When I built my new system I was stripping parts out of the old and found I had a handful of blown capacitors on the motherboard. At some point I'm going to replace them and turn that into a rig for my kid's (they play stuff like Minecraft and Portal Knights). Anyway, putting your eyes on the motherboard typically isn't too rough, I'd suggest a quick look-over for bulging or leaking caps.

It's a shame that Portal Knights doesn't seem to have couch co-op on the PS4. Looks like something my wife and I would enjoy together.

Hmm, I'm pretty sure it has couch co op split screen on the PS4 now. Try downloading the demo.

Mixolyde wrote:

It's a shame that Portal Knights doesn't seem to have couch co-op on the PS4. Looks like something my wife and I would enjoy together.

It's an amazing game for what it is, and really kid/non-gamer friendly. I actually had a good time farming the normal bosses and learning the timing, and even posted a Youtube video on how to take down the middle one with a level 1 unarmed character, but holy sh*t the epic bosses are insane (spoilers, obviously).

And yeah, everything I see online is that it does have couch coop on the PS4. I wish there was more interest here because I'd love to get a few people together and take a stab at the epic bosses, I just can't get the timing well enough to solo them, no matter how many videos I watch... that damn worm gets me eventually every time.

Cross post from general questions thread.
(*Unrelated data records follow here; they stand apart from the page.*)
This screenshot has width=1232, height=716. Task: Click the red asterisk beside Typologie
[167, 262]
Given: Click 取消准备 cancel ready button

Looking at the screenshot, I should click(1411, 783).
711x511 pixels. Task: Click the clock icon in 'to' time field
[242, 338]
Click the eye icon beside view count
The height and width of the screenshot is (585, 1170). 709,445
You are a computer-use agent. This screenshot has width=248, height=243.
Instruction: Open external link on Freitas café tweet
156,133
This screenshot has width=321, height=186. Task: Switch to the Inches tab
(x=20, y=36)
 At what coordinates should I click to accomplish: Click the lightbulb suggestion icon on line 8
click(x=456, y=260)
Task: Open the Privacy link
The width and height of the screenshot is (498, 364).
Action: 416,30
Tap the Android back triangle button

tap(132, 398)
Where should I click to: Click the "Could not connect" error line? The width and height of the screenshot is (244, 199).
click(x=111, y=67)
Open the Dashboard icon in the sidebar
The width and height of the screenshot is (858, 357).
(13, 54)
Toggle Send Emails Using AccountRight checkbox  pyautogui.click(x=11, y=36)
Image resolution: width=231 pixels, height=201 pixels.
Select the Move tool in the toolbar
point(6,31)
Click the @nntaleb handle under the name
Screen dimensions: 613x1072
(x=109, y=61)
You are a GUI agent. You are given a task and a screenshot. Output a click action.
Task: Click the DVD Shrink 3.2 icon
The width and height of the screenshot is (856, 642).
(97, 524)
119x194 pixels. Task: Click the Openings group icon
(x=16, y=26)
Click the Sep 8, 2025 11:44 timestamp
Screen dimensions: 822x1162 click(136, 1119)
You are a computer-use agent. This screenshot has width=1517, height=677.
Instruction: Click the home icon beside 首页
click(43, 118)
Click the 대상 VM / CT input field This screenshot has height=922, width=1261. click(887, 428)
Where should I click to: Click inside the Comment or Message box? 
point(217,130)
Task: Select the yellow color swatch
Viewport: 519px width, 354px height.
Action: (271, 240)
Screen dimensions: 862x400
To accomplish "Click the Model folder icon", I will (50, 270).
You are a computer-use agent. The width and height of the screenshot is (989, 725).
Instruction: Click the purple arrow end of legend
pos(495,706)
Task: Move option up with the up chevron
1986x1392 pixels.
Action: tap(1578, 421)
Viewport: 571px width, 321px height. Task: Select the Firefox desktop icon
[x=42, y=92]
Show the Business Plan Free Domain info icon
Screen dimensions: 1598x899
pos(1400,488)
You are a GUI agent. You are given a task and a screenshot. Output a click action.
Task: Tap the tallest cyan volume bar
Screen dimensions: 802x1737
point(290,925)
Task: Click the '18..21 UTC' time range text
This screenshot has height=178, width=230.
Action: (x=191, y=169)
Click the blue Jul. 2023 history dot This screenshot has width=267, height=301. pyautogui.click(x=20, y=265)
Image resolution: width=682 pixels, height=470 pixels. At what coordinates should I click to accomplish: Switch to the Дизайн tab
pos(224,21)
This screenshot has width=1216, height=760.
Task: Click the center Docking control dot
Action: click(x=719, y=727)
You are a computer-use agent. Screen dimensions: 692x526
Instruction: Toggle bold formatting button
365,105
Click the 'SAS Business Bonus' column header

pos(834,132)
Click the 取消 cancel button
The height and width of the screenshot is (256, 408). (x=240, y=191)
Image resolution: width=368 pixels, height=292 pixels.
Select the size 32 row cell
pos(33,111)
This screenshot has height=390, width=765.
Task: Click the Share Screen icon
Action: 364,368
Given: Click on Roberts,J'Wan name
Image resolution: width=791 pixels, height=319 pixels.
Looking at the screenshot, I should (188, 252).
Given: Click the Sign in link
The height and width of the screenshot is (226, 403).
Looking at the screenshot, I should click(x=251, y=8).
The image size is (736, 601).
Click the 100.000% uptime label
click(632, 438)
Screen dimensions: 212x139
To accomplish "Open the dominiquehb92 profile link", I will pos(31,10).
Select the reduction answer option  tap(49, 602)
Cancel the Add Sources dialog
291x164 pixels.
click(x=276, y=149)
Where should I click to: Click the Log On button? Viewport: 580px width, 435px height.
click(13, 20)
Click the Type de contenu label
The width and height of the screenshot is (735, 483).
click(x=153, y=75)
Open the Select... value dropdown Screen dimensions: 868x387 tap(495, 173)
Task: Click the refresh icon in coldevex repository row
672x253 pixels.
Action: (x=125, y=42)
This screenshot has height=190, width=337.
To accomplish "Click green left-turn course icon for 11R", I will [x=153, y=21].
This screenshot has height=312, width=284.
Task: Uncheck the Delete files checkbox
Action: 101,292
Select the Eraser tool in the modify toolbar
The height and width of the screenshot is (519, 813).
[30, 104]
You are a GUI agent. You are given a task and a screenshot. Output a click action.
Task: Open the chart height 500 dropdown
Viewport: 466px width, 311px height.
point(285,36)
Probably better here.

I'm looking to get a mesh wifi network for my home. Everything I'm reading talks about replacing my router with just a mesh node, but I still want to have a wired LAN for my PCs. Right now, I've got a Comcast modem/router with wifi turned off that wires into my nicer ASUS router. That handles my wired, wireless, and powerline connections. It's all pretty haphazard and one of my APs loses connection daily and has to be restarted. Mesh sounds much smoother. I'd like to keep my router in the loop for my wired LAN, and I'd like to everything on the same network so things like Splashtop work from wifi to the LAN.

At first I was thinking to just connect both the router and the mesh node to the modem, but worried that might set them up as separate networks as far as remote access is concerned (would that be a subnet?). Is that easily fixable? Alternatively, I could ditch the ASUS and just have the Comcast one handle the routing, but if I can avoid it, I'd prefer to. I like to have the comcast device as dumb as I can. I'm not sure how a mesh setup would like it if I tacked it onto the end of a modem, router, mesh chain.

Anyone have any experience with mesh networks?

Had some trouble turning on my computer. Pressing the power button did nothing for a time. After a bit of time I noticed the fan would start to spin and then stop. So I pulled out all the usb stuff that wasn't needed. After press the power button a few times it started up like normal. Only this time one of the fans is making a lot more noise.

So now I'm moving stuff off the computer which will probably take a few days. I don't want to turn it off until I have everything I want off of it. I just wish I could quiet it down.

Probably just your CPU fan on the way out. They're generally pretty cheap, depending on what cooler you're using. If the CPU fan isn't detected most motherboards will fail POST and abort booting up. I had a GPU fan go recently and when it spun up it sounded like my case was about to do a vertical takeoff. What cooler are you using?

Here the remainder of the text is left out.